The total memory address space is 4 GB. The beginning of the internal RAM is typically mapped at the fixed address of 0x20000000. The mapping of the internal flash, as well as the other peripherals, depends on the silicon manufacturer. However, the highest 512 MB (0xE0000000 to 0xFFFFFFFF) addresses are reserved for the System Control Block (SCB), which groups together several configuration parameters and diagnostics that can be accessed by the software at any time to directly interact with the core.

Synchronous communication with peripherals and other hardware components can be triggered through interrupt lines. The processor can receive and recognize a number of different digital input signals and react to them promptly, interrupting the execution of the software and temporarily jumping to a specific location in the memory. Cortex-M supports up to 240 interrupt lines on the high-end cores of the family. The interrupt vector, located at the beginning of the software image in flash, contains the addresses of the interrupt routines that will automatically execute on specific events. Thanks to the NVIC, interrupt lines can be assigned priorities, so that when a higher-priority interrupt occurs while the routine for a lower interrupt is executed, the current interrupt routine is temporarily suspended to allow the higher-priority interrupt line to be serviced. This ensures minimal interrupt latency for these signal lines, which are somewhat critical for the system to execute as fast as possible.

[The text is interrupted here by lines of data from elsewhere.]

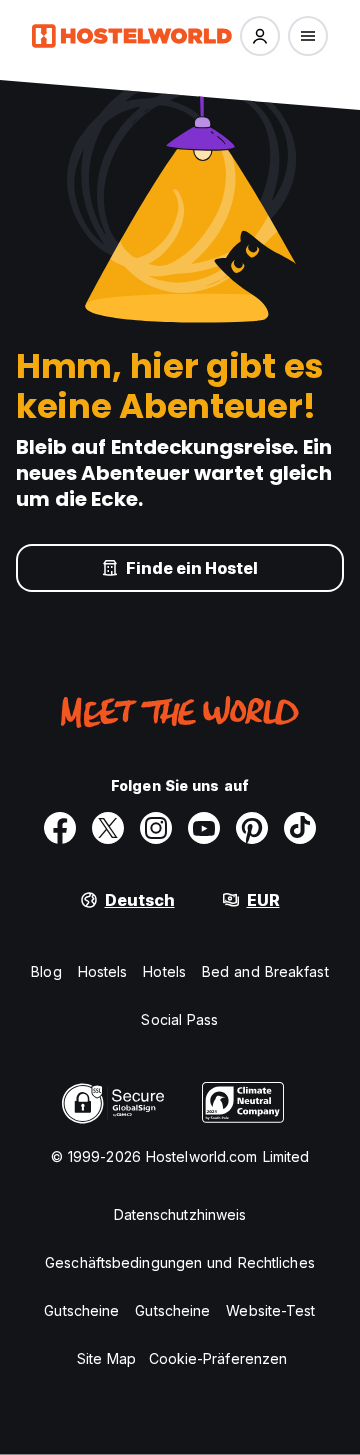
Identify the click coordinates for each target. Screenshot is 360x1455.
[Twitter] (108, 828)
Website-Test (270, 1310)
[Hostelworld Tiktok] (300, 828)
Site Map (107, 1358)
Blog (46, 971)
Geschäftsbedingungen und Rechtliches (180, 1262)
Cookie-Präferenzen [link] (218, 1358)
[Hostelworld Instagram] (156, 828)
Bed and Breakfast (265, 971)
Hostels (103, 971)
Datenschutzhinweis (180, 1214)
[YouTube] (204, 828)
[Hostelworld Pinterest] (252, 828)
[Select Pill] (260, 36)
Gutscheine (81, 1310)
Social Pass (179, 1019)
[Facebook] (60, 828)
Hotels (164, 971)
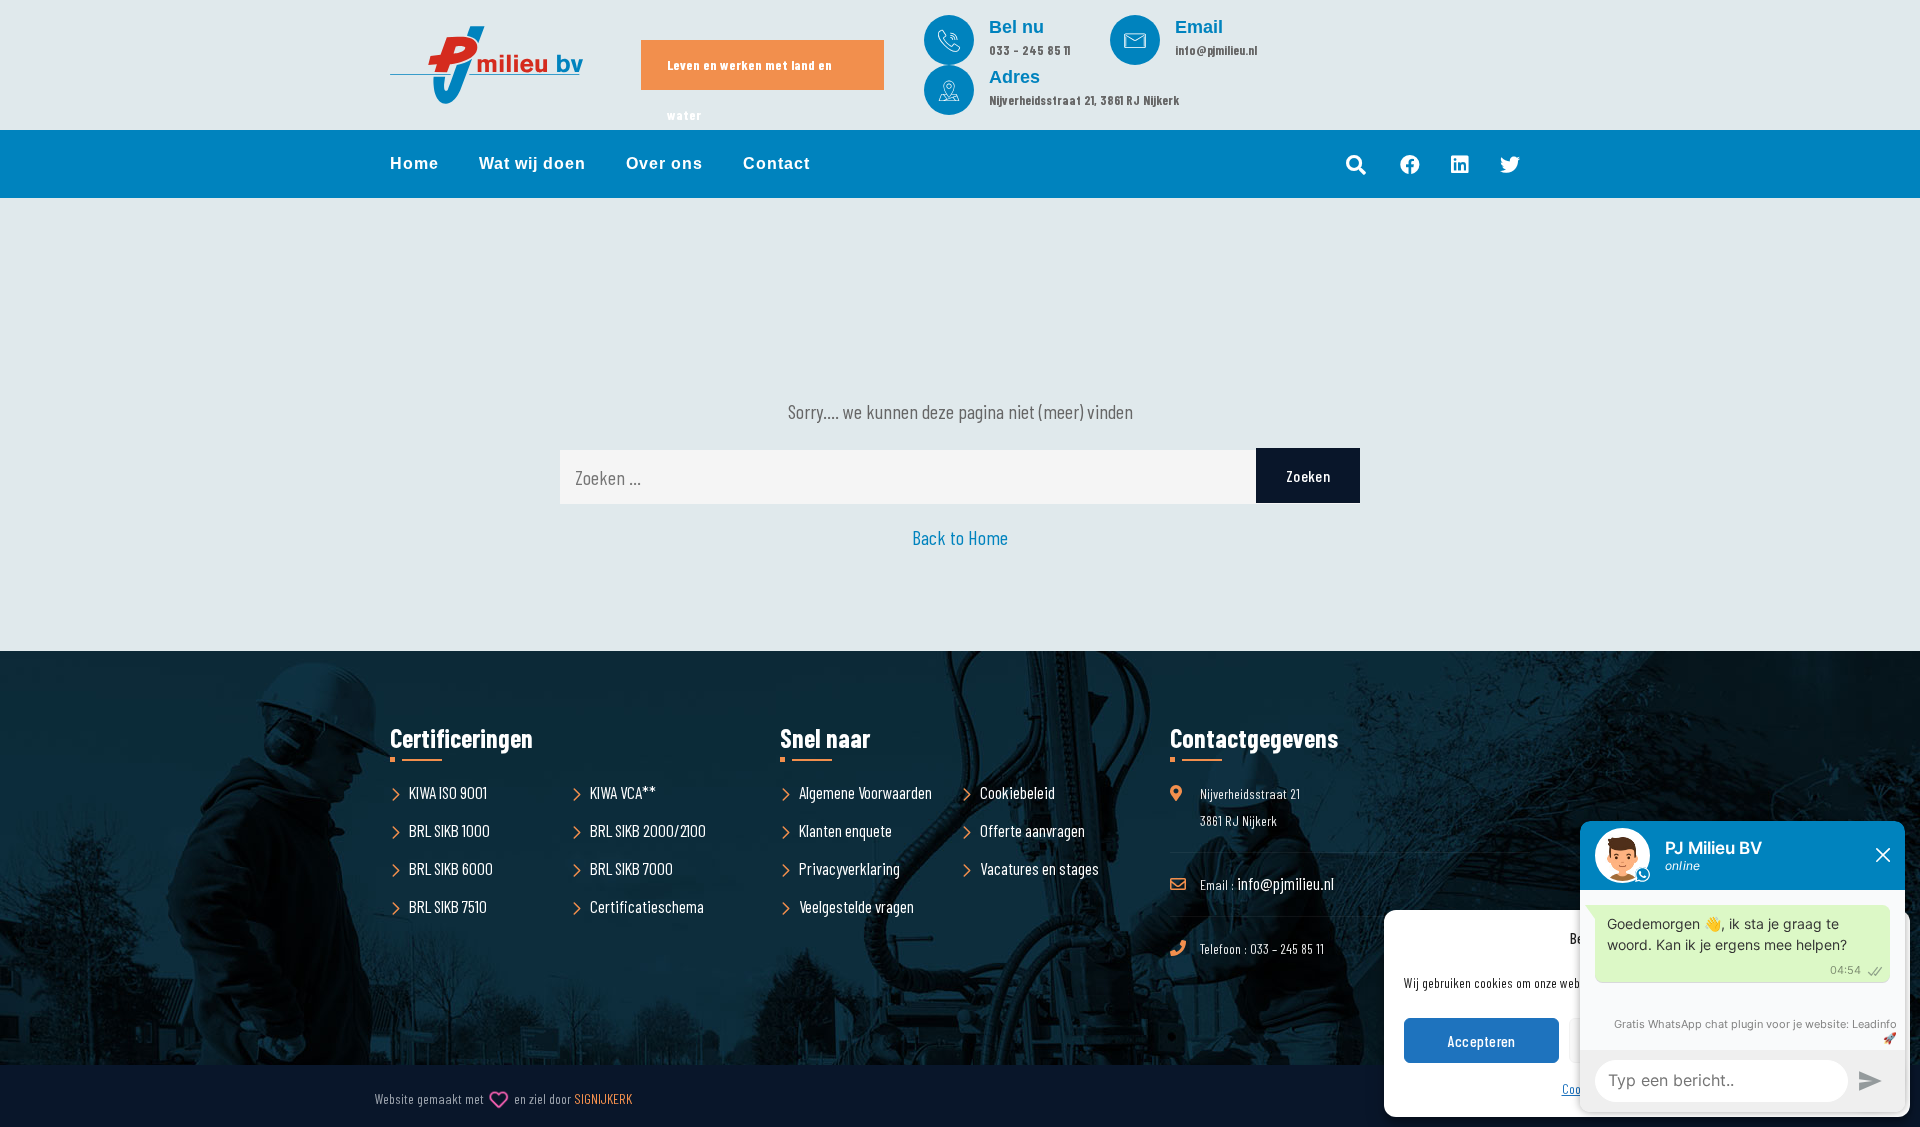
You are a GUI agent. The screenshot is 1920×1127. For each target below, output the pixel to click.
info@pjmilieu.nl (1216, 50)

At any time, the software on the target can run in two privilege modes: unprivileged or privileged. The CPU has built-in support for privilege separation between system and application software, even providing two different registers for the two separate stack pointers. We will examine in more detail how to properly implement privilege separation, and how to enforce memory separation when running untrusted code on the target.

A Cortex-M core is present in many microcontrollers, from different silicon vendors. Software tools are similar for all the platforms, but each MCU has a different configuration to take into account. Convergence libraries are available to hide manufacturer-specific details and improve portability across different models and brands. Manufacturers provide reference kits and all the documentation required to get started, which are intended to be used for evaluation during the design phase, and may also be useful for developing prototypes at a later stage. Some of these evaluation boards are equipped with sensors, multimedia electronics, or other peripherals that extend the functionality of the microcontroller.